Many families relocated to the Lopinot Valley, but others moved into urban areas and were absorbed into the mainstream of Trinidadian life. Some panyols merged into the French Creole, Afro-Trinidadian, East Indian communities and Dougla communities through intermarriage. In the Paramin region of Maraval, in the Northern Range, there was significant integration into the French Patois-speaking communities, giving rise to the Parang tradition in Paramin and the blending of Venezuelan and French Creole cultures.

== Cocoa Estate Panyols descendant Families ==

The community in Trinidad originated in the late seventeenth century (see History of Trinidad and Tobago). After the Island fell under British control in 1797, Spanish-speaking Venezuelans continued to settle in Trinidad, usually in connection with the independence wars and revolutions which followed. The rise of cocoa cultivation in Trinidad was largely achieved through the importation of Venezuelan peasant farmers. These farmers were employed to clear the forest and establish cocoa seedlings. After five to seven years, they were paid for each mature cocoa tree on the plot of land. Then, they moved on to a new plot of land, repeating this process. They are also credited with establishing parang in Trinidad.

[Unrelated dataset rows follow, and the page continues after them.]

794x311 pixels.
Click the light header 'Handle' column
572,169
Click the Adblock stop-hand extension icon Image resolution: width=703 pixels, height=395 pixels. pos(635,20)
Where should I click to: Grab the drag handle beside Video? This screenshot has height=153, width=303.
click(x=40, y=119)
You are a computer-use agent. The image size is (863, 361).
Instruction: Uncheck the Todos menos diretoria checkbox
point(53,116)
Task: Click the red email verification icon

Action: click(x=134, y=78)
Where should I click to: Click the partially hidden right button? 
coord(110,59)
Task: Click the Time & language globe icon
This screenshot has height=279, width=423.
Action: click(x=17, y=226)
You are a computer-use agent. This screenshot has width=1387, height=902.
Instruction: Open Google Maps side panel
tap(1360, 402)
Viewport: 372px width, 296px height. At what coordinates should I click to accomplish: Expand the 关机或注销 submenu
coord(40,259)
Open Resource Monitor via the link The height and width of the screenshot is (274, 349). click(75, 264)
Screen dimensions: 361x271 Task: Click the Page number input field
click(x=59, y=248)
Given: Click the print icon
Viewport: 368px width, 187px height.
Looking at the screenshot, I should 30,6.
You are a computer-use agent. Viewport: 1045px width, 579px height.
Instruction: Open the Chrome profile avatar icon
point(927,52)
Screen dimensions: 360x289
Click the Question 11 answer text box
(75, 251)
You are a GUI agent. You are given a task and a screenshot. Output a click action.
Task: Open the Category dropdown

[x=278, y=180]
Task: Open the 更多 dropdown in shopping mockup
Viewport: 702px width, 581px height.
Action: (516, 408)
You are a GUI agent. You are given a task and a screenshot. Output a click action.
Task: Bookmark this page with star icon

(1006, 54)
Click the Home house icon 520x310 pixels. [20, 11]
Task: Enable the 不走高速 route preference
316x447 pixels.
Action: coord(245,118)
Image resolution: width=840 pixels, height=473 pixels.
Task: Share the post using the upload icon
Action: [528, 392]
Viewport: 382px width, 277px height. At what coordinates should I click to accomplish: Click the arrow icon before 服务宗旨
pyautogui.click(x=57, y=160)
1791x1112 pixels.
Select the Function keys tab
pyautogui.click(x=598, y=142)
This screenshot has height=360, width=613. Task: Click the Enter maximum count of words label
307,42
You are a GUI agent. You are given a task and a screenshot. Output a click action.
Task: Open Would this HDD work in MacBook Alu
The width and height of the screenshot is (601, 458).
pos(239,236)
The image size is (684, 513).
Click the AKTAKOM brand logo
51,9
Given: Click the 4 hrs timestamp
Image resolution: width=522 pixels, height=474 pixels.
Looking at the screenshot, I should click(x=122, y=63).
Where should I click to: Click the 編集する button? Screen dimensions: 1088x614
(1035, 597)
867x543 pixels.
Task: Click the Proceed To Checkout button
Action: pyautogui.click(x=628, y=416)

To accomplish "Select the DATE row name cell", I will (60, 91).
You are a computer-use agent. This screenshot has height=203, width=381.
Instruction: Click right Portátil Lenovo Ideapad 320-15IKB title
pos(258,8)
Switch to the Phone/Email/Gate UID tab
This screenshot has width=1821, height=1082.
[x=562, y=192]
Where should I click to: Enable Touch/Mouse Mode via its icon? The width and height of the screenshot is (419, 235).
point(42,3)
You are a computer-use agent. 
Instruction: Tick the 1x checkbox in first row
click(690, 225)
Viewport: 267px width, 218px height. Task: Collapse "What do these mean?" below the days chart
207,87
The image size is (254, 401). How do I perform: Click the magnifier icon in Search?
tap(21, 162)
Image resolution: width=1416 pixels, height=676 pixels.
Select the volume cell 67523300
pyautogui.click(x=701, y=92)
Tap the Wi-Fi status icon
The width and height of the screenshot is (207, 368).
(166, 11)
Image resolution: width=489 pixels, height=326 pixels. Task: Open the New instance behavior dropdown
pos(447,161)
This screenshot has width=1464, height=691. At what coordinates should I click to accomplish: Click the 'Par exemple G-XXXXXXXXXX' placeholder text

The present descendants of Panyol in Trinidad are born of the communities thereof, and a few that intermarried with the Indigenous lines of the surrounding regions, on both sides of the Caura River, and a relatively small community of interrelated families over generations with those of the larger Cocoa Estate and Venezuelan Free Community prior to and after 1838 in Diego Martin, Maraval and Paramin.

Some intermarried with the Portuguese as well of Port-of-Spain and St. Ann's and settled lands in the St. Ann's Hills. They played an important role in the development of the cocoa industry in Trinidad and Tobago, running the Cocoa Estates, and are not to be confused with the free community of mixed-heritage born during slavery, or the Native Indian Groups in the lower regions that suffered through so much beneath the Mountains, and families of intermarriages with that community on both sides over generations.